Sterling Memorial Area
Built - 1981
The western Massachusetts town of Sterling is not only proud of its past history but also of its historical buildings that have been preserved over their long past including Lunt's Pavilion, downtown buildings, the Sterling Inn, and Waushacum Pond and Park. The town is also the birthplace of Mary Sawyer from the rhyme, written by Sarah Hale, of "Mary Had a Little Lamb" fame. Mary did grow up in Sterling with her relatives still living in the town. It is believed that after Mary's lamb had died, she knitted its wool into mittens and stockings. When the Civil War broke out, she unraveled the wool and then sold it off to help raise money for the war effort. There is a statue of the lamb on the town common.
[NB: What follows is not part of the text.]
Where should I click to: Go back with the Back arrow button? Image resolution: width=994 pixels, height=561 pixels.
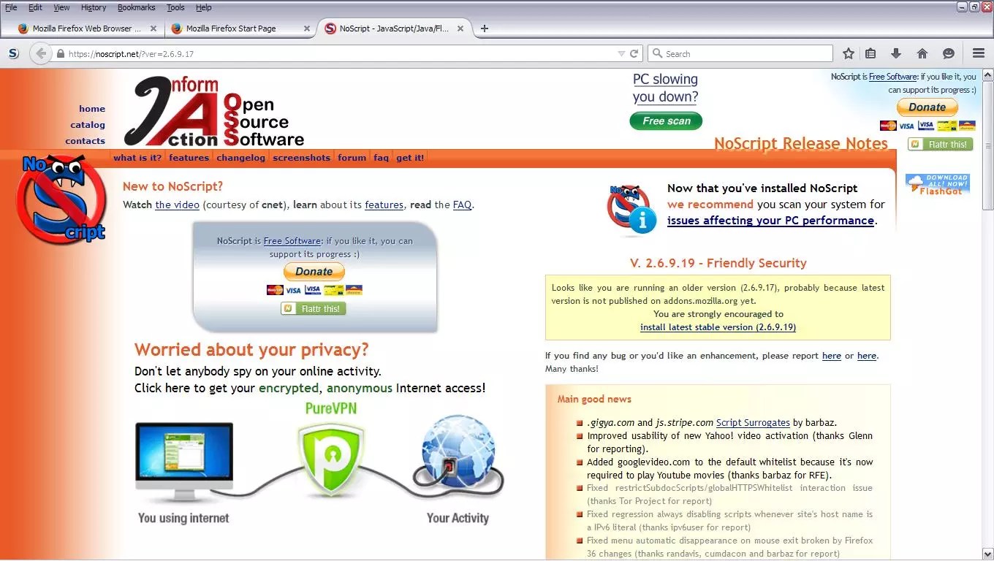click(x=41, y=53)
Sterling's "gazebo" was built in 1981 with plans drawn up by Arthur French and built in Sterling's Memorial Area by Edmond Wronski. The structure was built in celebration of the town's centennial birthday with 90% of the funds to build the bandstand from donations with all of the lumber donated. Since the town got a late start in the building of the structure, the citizens had to frantically rush the work to get it done on time for their celebration and finally dedicated the bandstand on April 26, 1981.
The town's Recreation Committee holds band concerts during the summer months with the Wachusett Community Band and Sterling Music Exchange as past headliners. Memorial Day parades finish at the bandstand each year with guest speakers using the structure as their venue.